## Your assignment
Report every line of the records beneath this task that holds the string "Open".

## Provided records
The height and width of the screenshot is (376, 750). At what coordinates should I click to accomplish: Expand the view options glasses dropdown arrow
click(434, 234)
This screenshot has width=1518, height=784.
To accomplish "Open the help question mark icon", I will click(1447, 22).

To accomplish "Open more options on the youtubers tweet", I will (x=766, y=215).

## Exercise output
To accomplish "Open the help question mark icon", I will click(1447, 22).
To accomplish "Open more options on the youtubers tweet", I will (x=766, y=215).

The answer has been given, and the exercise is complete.